Sets the readonly attribute of the telephone input and disables the selected country button. Use this instead of inputProps.readonly, as this disables the country button too.
The component supports v-model for two-way binding. When the bound value changes, the input is updated via setNumber (skipped while the input is focused, to avoid disrupting typing). When the user types, the bound value is kept in sync via the update:modelValue event. If you don’t use v-model, the component is uncontrolled — use initialValue for the starting value.
All of the plugin’s initialisation options are supported as individual Vue component props using the same option name. For example:
<IntlTelInput initialCountry="us" />
In Vue templates you can also use the kebab-case form (e.g. initial-country) if you prefer — both work.
Note
If you’re migrating from an older version, the previous :initOptions="{ initialCountry: 'us' }" style is no longer supported — pass each option as its own prop instead.
Type: (errorCode: number | null) => void
Default: null
Emitted when the number validation error changes. The handler receives an integer that matches the intlTelInput.utils.validationError enum, or null if the number is valid. See Deriving a user-facing error message for how to turn the error code into a message. Requires the utils script to be loaded (see above).

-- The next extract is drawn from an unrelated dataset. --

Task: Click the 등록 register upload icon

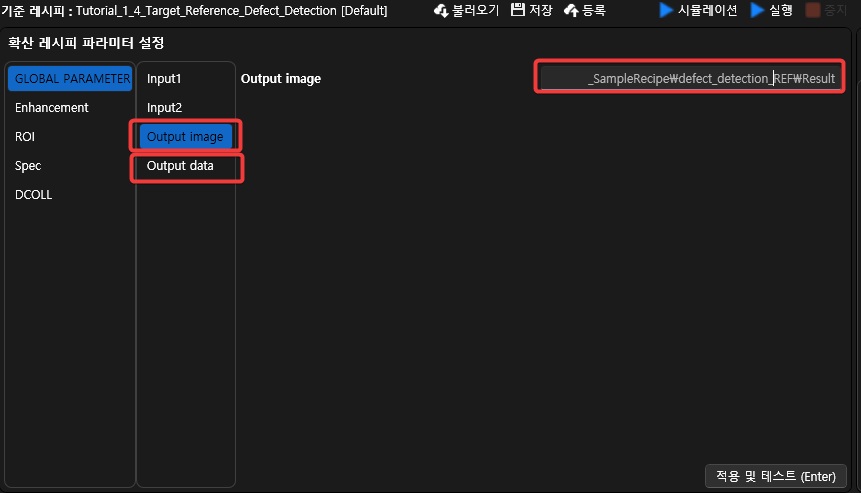Action: click(571, 11)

Emitted when the number changes. The handler receives the new number in standardised E.164 format (e.g. "+447700900123"), or "" if the input is empty. Requires the utils script to be loaded (see above).
Emitted when strictMode rejects or modifies input. For most cases, strictRejectAnimation gives you a built-in shake/flash animation without writing any handler code — only reach for strictReject when you need custom feedback (e.g. a toast that explains why the input was rejected).
The handler receives three arguments describing what was rejected and why:
source: either "key" (a keystroke) or "paste" (a clipboard paste).
rejectedInput: the raw string that was rejected or stripped — for "key" this is the single character pressed, and for "paste" it’s the full pasted text.
reason: either "invalid" (the input contained a disallowed character) or "max-length" (accepting the input would have exceeded the maximum valid length for the selected country).
Here is an example that selects a user-facing message based on these args:
if (reason === "max-length") msg = "Maximum length reached for this country";
else if (source === "paste") msg = "Stripped invalid characters from pasted text";
else msg = `Character not allowed: "${rejectedInput}"`;
You can access all of the plugin’s instance methods (setNumber, setCountry, setPlaceholderNumberType, etc.) by passing a ref into the IntlTelInput component (using the ref prop), and then accessing ref.value.instance, e.g. ref.value?.instance?.setNumber(...);. See the Set Number demo for a full example. You can also access the input DOM element in a similar way: ref.value?.input.
You can access all of the plugin’s static methods by importing intlTelInput from the same file as the Vue component, e.g. import { intlTelInput } from "intl-tel-input/vue" (note the lower case “i” in “intlTelInput”). You can then use this as you would with the main plugin, e.g. intlTelInput.getCountryData() or intlTelInput.utils.numberType etc.